Task brief: Copy the records word for word, from the line with "such [221, 494]" up to and including the last line of the records, and leave the pictures out of your answer.
BEGIN The input
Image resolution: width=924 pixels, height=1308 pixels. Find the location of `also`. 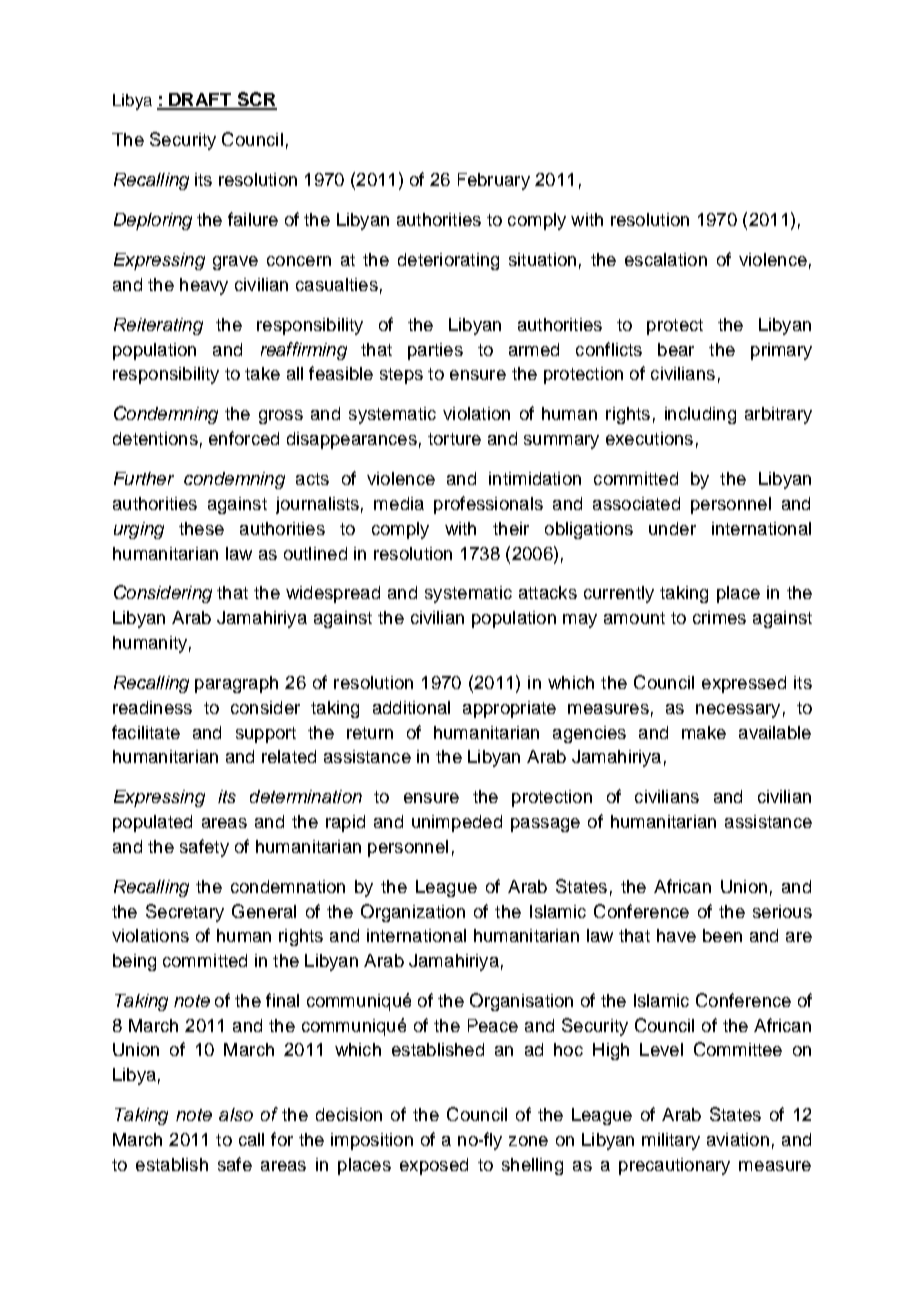

also is located at coordinates (236, 1114).
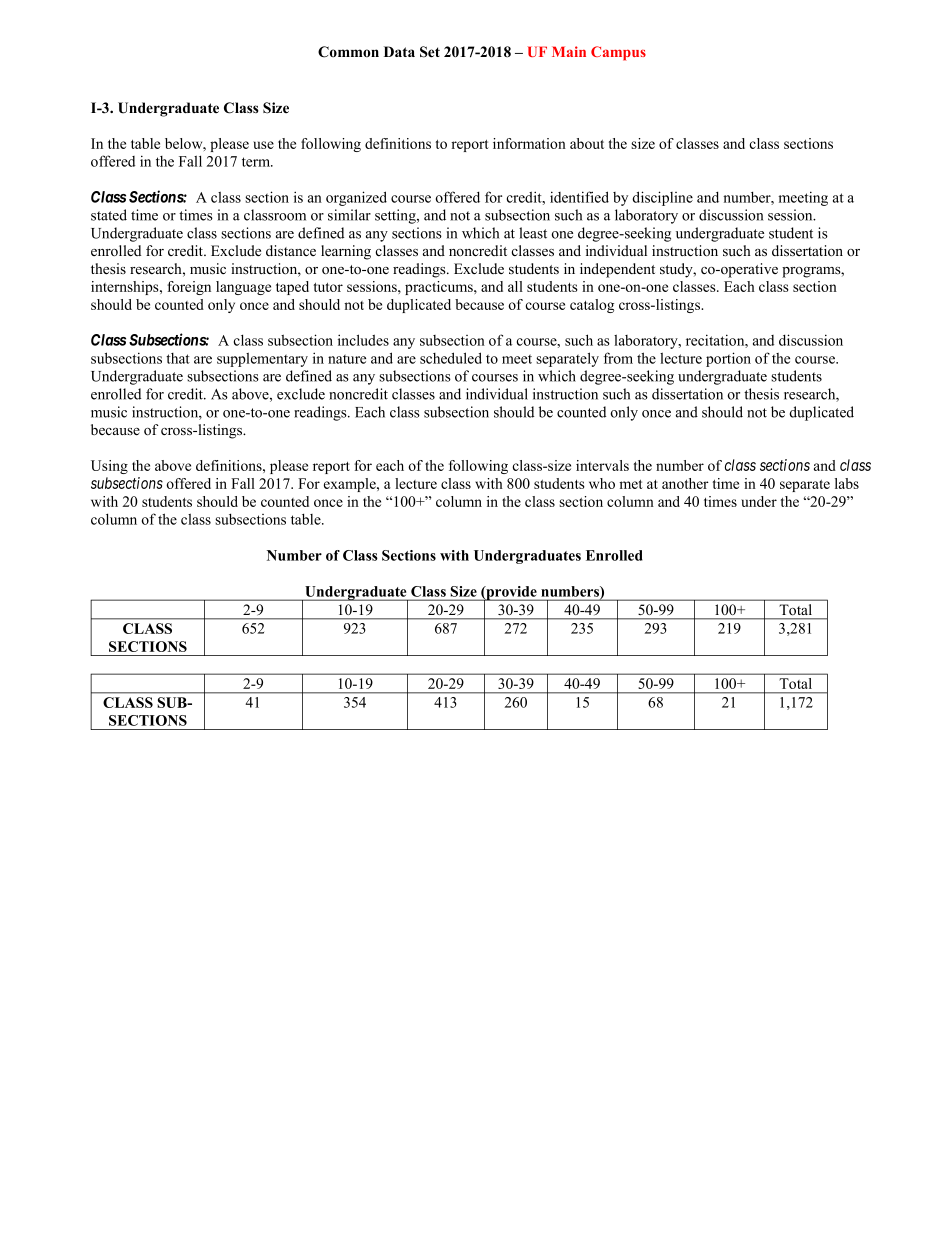 This screenshot has height=1233, width=952. I want to click on foreign, so click(189, 288).
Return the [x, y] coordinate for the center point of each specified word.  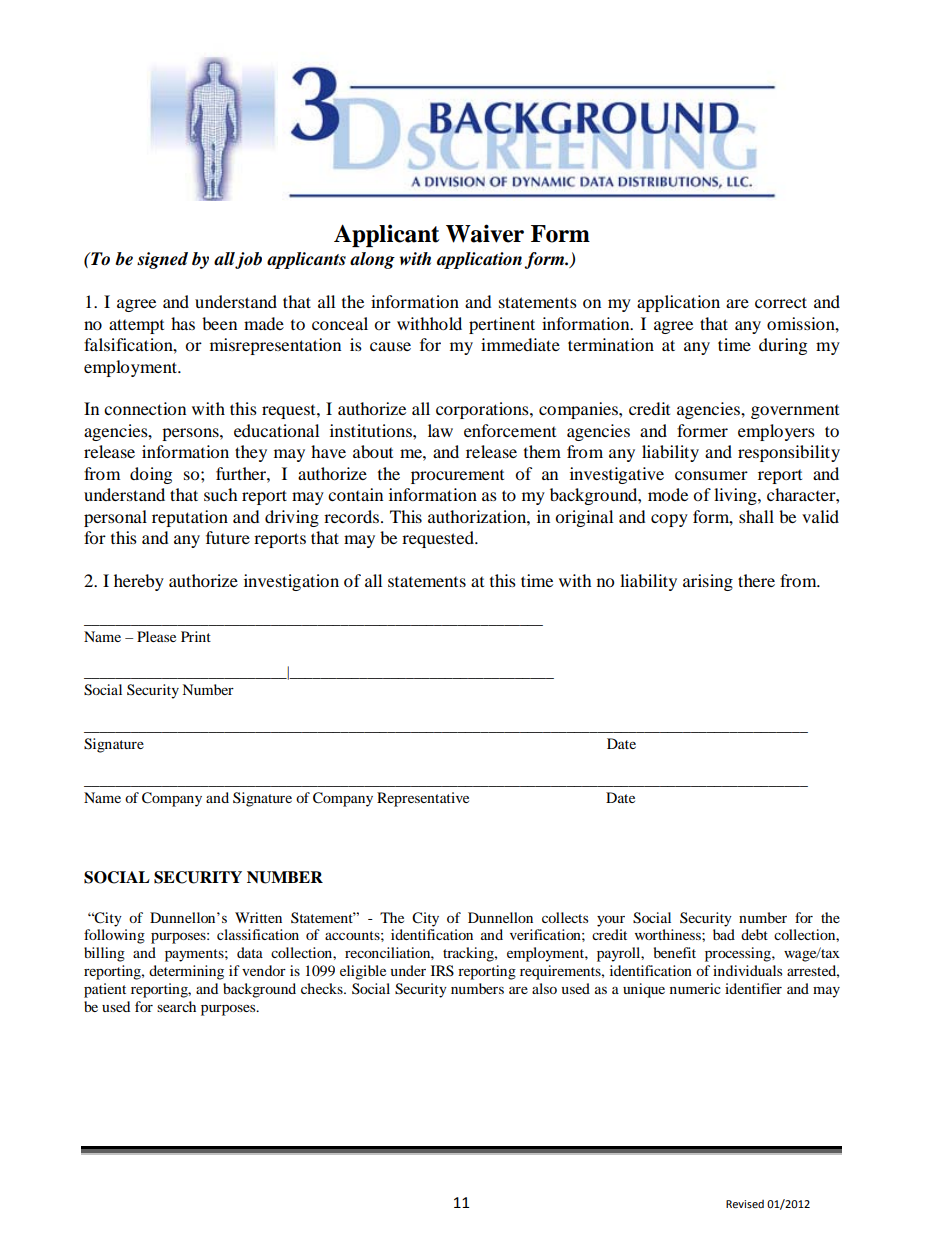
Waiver [485, 233]
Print [196, 636]
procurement [457, 477]
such [221, 494]
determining [186, 972]
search [176, 1006]
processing [739, 954]
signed [162, 260]
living [736, 496]
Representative [423, 799]
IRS [442, 971]
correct [781, 302]
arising [708, 582]
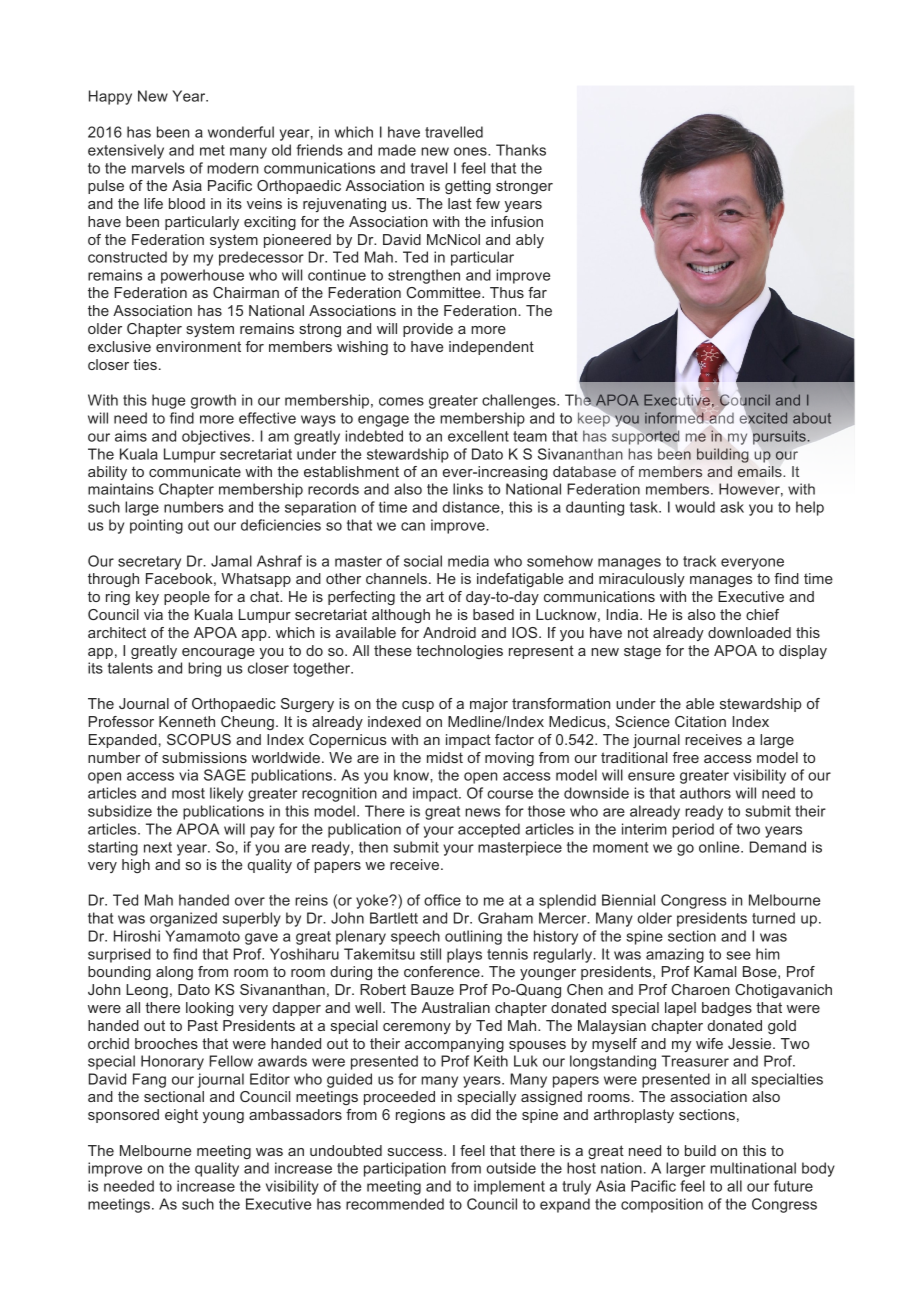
END The input
Full output:
such [221, 494]
determining [186, 972]
search [176, 1006]
processing [739, 954]
signed [162, 260]
living [736, 496]
Representative [423, 799]
IRS [442, 971]
correct [781, 302]
arising [708, 582]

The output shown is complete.